Cabeza de Vaca listened to him with the stillness of a marble statue, his silver fountain pen poised between his fingers.
“And would you be kind enough to give me some hints regarding your work methodology?”
Close monitoring, rigorous research, straightforward interpretations. Five long minutes of verbal acrobatics to avoid openly saying that he intended his work in Spain to center mainly on visiting the settings where the life and novels of an exiled writer took place.
“If I understand correctly, then, your intention is not to lock yourself up inside lecture halls and libraries.”
Daniel attempted to camouflage his growing unease with Cabeza de Vaca’s somewhat incisive professorial tone.
“Well, the truth is that my main intention is to find influenzas, points of departure, sources, and inspirations.”
“Influences.”
“Excuse me?”
“It’s influences, not influenzas. Carry on, please.”
“Influences. I’m sorry, sir. I mean to say . . . I meant to say . . . that my intention is to follow in the authors’ vital footsteps to better understand their subsequent production.”
The sentence came out just perfect; he’d studied it well. His satisfaction, however, was short
-lived.
“To tread the same paths, feel the landscape’s throb, before commencing your intellectual task—is that your intention?”
It had been many years since Daniel had felt that sensation: an excessive heat in his face and the realization that he was blushing.
“I’m afraid I don’t understand, sir.”
“What is it you don’t understand?”
“Some of those words, Professor, I don’t know their meanings.”
“You’ll learn them in due time, young man. Let us continue. And now tell me, do you have a particular author in mind?”
Before requesting Cabeza de Vaca as Daniel’s advisor, Fontana had considered various options and thought of a handful of classmates who were now part of his old university’s faculty. Through contacts with colleagues at other American universities, he’d obtained information on their careers and status, on their relations with the political regime and their level of involvement with the authorities. He didn’t want his student to face problems in a Spain loaded with controls and rules: he was looking for someone who would officially accept Daniel within the institution, sign the necessary documents, and let him work at his own pace. Someone to whom that dislocated foreigner would barely matter. A mere bureaucratic link, a simple official procedure. Nothing else. Fontana himself would take care of the academic guidelines that would give shape to Daniel’s future dissertation upon his return to the States.

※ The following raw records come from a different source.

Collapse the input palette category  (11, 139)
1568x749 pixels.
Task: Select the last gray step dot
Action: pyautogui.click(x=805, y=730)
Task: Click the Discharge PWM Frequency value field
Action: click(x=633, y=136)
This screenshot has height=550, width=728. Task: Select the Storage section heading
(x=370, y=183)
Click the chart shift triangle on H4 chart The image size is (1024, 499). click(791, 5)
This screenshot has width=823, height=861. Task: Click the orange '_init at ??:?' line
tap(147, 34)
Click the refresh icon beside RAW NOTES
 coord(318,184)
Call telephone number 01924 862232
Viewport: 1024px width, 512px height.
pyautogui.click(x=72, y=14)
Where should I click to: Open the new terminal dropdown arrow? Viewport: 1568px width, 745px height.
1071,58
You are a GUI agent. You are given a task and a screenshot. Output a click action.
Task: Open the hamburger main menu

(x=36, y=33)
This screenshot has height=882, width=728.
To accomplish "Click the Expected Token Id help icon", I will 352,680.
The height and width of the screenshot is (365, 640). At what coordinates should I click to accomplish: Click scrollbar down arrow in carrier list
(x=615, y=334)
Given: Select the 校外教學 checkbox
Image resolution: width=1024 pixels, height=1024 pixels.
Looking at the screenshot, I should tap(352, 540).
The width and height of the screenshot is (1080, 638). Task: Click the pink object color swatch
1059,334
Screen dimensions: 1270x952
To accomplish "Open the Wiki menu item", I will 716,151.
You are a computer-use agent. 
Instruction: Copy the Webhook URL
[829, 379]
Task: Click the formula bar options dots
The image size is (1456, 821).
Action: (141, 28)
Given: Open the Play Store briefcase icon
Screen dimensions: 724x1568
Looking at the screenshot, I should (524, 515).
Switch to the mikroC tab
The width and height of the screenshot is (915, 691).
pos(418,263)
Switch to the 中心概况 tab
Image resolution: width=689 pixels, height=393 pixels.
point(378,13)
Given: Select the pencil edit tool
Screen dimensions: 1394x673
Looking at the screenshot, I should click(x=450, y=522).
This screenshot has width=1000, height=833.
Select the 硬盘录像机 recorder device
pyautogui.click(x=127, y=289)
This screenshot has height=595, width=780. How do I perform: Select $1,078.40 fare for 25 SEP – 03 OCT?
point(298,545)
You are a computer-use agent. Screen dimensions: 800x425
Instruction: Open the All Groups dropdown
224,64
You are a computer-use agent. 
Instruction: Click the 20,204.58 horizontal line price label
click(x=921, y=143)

He finally decided on Domingo Cabeza de Vaca despite the fact that his colleague’s field of specialty was far from contemporary narrative and, even more so, from those writers exiled by the civil war. Knowing full well that he belonged to the winners’ camp and that in his world there was not even a remote shadow of a link with those who for three atrocious years were on the other side, Fontana nonetheless intuited that Cabeza de Vaca could be trusted. However, he preferred not to be too explicit just in case, hoping that his colleague, who was absorbed in a seven-century-old universe of manuscripts, would accept a bureaucratically appropriate operation but remain altogether aloof. Nevertheless, for Cabeza de Vaca, that wasn’t enough apparently; it wouldn’t do. He needed to know more.